La participation de P&WC au projet lui confère un autre avantage. Le WhiteKnightTwo ne volera pas jusque dans l'espace, mais il volera tout de même jusqu'à 15 km d'altitude, ce qui correspond à la limite inférieure de la stratosphère. Cette expérience permettra donc à P&WC d'engranger de précieuses données sur le vol à haute altitude.

«Il y aura un marché pour les drones qui volent à haute altitude, indique M. Saabas. On parle d'une nouvelle génération de moteur. C'est intéressant pour nous.»

Des dollars dans l'espace

Même si l'objectif ultime est de mettre en place des vols intercontinentaux, Virgin Galactic doit quand même gagner de l'argent avec son projet actuel de vols suborbitaux touristiques.

Le directeur commercial de Virgin Galactic, Stephen Attenborough, ne veut pas dire combien de passagers seront nécessaires pour atteindre le seuil de rentabilité. Jusqu'ici, Virgin Galactic a vendu près de 700 billets.

«Nous devrions être rentables assez rapidement, soutient-il. Nous avons un plan d'affaires assez prudent.»

Il ajoute qu'avec tous ses avantages, Virgin Galactic devrait être en mesure de dominer le marché pendant un certain temps et d'établir ainsi des prix raisonnables d'un point de vue commercial.

En outre, Virgin Galactic entend mettre à profit ses actifs pour offrir d'autres services, comme le lancement de satellite et l'envoi d'expériences scientifiques dans l'espace.

Michiel Mol, le riche homme d'affaires néerlandais qui a fondé SXC, croit lui aussi qu'il y a de l'argent à gagner avec les vols suborbitaux touristiques.

«Sinon, nous ne serions pas là-dedans», lance-t-il.

Il estime que SXC sera profitable avec 75 voyageurs par année.
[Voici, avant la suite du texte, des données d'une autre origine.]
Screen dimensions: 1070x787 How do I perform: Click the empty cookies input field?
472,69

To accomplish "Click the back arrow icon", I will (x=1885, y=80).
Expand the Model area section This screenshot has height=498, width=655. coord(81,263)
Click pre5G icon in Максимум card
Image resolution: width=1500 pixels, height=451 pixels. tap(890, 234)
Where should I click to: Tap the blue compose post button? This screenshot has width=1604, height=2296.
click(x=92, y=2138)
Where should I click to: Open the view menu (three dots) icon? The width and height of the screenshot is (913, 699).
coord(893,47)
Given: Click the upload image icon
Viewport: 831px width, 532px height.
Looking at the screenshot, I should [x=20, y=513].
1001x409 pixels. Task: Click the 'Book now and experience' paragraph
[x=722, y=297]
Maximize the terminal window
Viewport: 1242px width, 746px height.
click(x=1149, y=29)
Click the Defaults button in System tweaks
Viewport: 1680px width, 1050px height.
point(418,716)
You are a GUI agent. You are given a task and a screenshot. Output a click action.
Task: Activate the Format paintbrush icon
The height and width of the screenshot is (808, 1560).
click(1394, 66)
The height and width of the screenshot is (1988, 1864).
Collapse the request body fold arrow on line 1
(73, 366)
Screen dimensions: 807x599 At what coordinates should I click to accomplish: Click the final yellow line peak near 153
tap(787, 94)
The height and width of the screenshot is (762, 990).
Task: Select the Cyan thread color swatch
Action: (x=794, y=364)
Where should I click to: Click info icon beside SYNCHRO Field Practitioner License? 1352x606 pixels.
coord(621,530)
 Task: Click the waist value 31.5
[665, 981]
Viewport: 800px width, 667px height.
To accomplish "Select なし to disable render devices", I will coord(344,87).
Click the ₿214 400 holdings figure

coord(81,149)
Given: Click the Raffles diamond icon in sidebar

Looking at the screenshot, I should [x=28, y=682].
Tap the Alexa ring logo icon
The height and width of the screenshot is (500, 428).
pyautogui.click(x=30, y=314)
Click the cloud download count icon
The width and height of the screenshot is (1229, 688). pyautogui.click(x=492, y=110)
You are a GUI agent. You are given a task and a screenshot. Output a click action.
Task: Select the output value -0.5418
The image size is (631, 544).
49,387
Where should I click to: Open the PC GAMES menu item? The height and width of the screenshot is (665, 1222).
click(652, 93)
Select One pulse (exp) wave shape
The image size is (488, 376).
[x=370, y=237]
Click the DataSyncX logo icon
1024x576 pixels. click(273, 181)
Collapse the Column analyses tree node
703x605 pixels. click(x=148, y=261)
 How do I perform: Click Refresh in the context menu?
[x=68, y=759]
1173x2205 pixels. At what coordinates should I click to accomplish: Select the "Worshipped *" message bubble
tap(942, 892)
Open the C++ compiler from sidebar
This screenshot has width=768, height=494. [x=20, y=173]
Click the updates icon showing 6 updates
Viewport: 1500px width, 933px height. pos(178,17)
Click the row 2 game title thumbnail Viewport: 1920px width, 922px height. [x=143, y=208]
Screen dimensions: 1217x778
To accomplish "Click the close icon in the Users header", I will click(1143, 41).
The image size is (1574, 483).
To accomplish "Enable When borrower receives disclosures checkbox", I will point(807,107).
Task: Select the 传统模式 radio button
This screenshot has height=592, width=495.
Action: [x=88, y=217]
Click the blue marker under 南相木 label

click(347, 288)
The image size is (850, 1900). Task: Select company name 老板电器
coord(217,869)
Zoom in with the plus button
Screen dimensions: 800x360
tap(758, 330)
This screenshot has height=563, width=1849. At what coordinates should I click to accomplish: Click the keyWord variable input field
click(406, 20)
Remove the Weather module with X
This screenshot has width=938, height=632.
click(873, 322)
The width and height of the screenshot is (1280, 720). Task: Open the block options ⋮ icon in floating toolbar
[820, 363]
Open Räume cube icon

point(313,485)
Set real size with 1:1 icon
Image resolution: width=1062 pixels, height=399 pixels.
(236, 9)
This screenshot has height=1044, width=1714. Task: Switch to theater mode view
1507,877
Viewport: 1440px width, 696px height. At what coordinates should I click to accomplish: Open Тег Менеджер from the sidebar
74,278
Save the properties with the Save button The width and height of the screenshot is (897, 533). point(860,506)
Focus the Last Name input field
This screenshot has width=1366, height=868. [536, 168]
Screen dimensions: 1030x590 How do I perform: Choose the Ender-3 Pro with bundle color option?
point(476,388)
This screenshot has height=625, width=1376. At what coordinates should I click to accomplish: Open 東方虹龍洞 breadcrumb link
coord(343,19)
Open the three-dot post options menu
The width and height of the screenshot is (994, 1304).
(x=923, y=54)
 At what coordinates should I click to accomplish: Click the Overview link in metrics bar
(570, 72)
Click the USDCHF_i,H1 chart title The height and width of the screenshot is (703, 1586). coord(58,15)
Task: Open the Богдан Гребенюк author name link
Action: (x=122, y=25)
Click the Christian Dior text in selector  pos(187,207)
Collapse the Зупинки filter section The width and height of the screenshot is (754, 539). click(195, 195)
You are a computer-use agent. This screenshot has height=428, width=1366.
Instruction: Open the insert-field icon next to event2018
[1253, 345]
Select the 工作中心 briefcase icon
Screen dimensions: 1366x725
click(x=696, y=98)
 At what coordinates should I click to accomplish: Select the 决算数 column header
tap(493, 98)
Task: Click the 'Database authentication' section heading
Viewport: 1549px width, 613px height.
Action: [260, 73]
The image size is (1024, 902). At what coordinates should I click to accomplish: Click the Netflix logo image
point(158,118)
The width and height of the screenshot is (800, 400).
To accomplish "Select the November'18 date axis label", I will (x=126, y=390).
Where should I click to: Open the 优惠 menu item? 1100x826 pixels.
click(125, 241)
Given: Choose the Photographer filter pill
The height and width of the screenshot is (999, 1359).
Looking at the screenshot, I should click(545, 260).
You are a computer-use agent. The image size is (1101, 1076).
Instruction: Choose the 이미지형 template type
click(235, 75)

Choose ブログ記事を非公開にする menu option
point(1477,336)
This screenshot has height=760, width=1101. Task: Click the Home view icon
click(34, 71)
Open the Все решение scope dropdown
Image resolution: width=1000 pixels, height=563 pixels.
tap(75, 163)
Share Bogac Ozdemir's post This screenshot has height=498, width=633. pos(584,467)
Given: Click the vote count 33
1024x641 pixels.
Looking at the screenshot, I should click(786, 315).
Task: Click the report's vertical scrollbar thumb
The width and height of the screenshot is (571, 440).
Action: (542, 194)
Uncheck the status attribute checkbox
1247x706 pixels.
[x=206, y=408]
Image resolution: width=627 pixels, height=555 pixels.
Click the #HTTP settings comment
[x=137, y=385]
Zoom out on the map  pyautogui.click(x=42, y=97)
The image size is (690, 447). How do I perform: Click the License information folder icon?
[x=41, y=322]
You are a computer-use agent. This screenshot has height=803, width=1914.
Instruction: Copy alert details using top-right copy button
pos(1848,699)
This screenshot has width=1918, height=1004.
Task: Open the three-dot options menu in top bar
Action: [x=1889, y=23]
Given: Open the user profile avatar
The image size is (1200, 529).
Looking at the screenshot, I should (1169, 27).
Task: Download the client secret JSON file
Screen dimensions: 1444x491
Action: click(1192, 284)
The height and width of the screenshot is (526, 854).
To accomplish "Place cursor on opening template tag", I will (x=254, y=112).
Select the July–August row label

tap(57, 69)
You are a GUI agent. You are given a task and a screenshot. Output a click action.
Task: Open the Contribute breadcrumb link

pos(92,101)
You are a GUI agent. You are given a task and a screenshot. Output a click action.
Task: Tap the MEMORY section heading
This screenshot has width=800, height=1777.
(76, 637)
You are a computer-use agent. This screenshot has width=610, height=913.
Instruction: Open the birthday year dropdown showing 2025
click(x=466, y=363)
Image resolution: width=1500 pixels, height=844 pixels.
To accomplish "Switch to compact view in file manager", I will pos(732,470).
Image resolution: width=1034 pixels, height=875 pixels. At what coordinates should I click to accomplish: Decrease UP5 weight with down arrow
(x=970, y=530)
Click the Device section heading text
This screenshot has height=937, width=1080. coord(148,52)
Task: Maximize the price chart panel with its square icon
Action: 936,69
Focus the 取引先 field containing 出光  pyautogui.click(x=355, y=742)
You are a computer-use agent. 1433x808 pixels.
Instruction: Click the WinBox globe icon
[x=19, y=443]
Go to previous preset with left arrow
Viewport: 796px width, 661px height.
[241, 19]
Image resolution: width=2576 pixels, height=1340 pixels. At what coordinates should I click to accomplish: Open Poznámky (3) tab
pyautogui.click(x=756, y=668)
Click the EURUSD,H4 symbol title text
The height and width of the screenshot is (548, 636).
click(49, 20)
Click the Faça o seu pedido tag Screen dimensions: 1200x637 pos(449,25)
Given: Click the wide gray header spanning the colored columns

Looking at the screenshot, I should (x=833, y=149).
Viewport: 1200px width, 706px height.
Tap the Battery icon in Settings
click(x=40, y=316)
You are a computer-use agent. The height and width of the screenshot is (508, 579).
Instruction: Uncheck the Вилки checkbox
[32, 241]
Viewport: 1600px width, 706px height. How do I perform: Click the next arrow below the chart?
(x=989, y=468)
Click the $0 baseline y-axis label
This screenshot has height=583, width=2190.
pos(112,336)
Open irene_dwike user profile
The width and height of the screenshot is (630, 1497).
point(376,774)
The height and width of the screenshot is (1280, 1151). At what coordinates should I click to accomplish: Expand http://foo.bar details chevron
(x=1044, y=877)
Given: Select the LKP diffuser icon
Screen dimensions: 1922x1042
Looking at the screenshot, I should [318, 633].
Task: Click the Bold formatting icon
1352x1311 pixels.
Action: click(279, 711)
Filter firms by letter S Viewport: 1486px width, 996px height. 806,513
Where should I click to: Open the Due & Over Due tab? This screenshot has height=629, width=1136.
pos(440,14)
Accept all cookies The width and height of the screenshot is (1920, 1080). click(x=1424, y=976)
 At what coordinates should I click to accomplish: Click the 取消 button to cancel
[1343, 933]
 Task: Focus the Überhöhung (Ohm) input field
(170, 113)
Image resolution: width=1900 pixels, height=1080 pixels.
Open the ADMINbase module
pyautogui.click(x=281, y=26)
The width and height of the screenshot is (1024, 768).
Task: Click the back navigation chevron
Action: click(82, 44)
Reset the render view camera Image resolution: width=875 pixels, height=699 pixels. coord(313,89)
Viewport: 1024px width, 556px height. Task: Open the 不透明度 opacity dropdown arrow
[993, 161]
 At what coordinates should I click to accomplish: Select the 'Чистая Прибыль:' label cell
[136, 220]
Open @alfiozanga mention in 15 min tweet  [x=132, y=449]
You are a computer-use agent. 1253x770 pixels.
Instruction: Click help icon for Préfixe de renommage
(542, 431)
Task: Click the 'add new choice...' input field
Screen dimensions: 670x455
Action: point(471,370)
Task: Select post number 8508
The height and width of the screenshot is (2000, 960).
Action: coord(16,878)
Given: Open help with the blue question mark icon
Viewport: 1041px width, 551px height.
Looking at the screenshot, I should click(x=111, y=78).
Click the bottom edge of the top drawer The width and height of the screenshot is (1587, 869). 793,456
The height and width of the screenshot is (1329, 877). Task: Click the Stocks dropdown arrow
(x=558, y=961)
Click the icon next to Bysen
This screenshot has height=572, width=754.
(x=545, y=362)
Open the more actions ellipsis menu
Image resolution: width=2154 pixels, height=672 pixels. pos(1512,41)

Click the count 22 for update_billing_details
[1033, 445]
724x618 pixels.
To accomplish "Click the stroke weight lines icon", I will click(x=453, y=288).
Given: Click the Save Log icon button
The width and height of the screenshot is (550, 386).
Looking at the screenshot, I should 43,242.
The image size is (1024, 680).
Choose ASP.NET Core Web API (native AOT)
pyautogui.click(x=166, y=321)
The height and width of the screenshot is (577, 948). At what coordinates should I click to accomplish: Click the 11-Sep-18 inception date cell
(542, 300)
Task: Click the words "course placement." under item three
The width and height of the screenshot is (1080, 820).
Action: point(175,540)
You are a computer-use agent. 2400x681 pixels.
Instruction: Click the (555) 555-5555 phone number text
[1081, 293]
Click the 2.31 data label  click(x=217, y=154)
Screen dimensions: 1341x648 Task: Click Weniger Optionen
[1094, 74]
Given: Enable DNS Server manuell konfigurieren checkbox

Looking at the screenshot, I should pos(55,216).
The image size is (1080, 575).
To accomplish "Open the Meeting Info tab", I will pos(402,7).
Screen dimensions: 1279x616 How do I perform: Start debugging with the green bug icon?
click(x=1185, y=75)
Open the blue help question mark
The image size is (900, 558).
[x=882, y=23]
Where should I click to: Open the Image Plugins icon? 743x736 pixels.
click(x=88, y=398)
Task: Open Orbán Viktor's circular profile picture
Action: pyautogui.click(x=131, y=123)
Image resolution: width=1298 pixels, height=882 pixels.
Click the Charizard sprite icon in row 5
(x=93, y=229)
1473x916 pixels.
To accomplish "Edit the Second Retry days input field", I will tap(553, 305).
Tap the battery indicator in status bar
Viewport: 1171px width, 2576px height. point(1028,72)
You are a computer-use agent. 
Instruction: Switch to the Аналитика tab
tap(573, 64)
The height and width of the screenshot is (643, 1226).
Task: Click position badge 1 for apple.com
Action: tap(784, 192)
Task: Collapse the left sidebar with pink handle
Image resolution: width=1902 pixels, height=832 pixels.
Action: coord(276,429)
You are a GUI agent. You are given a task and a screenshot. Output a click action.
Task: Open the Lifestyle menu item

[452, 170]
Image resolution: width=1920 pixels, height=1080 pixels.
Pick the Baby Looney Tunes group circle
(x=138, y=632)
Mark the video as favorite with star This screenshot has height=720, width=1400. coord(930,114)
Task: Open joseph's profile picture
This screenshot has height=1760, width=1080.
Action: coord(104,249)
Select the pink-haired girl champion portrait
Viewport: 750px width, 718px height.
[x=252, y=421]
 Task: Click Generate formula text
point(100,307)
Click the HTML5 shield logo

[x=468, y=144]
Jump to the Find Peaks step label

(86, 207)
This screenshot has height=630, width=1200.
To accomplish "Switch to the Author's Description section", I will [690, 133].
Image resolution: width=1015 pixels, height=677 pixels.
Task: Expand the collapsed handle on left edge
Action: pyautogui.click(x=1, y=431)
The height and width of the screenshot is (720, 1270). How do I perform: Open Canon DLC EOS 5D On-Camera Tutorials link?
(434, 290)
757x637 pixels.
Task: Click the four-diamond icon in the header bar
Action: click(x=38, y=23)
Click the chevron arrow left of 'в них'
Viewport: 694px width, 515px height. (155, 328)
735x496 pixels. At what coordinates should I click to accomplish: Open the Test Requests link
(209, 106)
Or, 250 billets ont déjà été vendus.

Elliot Pulham, de Space Foundation, croit que Virgin Galactic est beaucoup plus solide que SXC/XCOR.

«Virgin a effectué plus de recherche et développement, explique-t-il. Sans rien enlever à XCOR, le calibre de l'équipe industrielle de Virgin est impressionnant, avec Northrop Grumman et Sierra Nevada.»

La question du financement des deux acteurs est également cruciale.

«Il y a un rôle pour les deux, mais est-ce que XCOR pourra acquérir le capital nécessaire pour le long terme?, s'interroge M. Pulham. Ils ne peuvent pas compter sur les goussets profonds de Sir Richard Branson.»

Stephen Attenborough exprime également des doutes. «Ils ne sont pas bien financés, leur technologie n'est pas encore prouvée, déclare-t-il. Il faut plus qu'un petit budget et une petite équipe de gens enthousiastes.»

Philippe Bergeron, d'Unik Tour, demeure confiant, mais également prudent. Il raconte qu'avant de faire affaire avec SXC/XCOR, il avait d'abord conclu une entente de distribution avec RocketPlane, une entreprise de l'Oklahoma, financée par la NASA, qui promettait également des vols suborbitaux. L'entreprise a cependant fait faillite en 2008. Unik Tour s'est alors tournée vers XCOR et SXC.

«Si SXC fait faillite, les vols seront honorés par XCOR», affirme M. Bergeron, qui a déjà recruté une dizaine de clients. Il ajoute qu'une bonne partie des versements des clients est placée en fiducie, soit 35 000$US. «J'ai beaucoup d'arguments pour sécuriser les clients, déclare-t-il. Nous vendons des voyages dans l'espace, mais de façon très prudente.»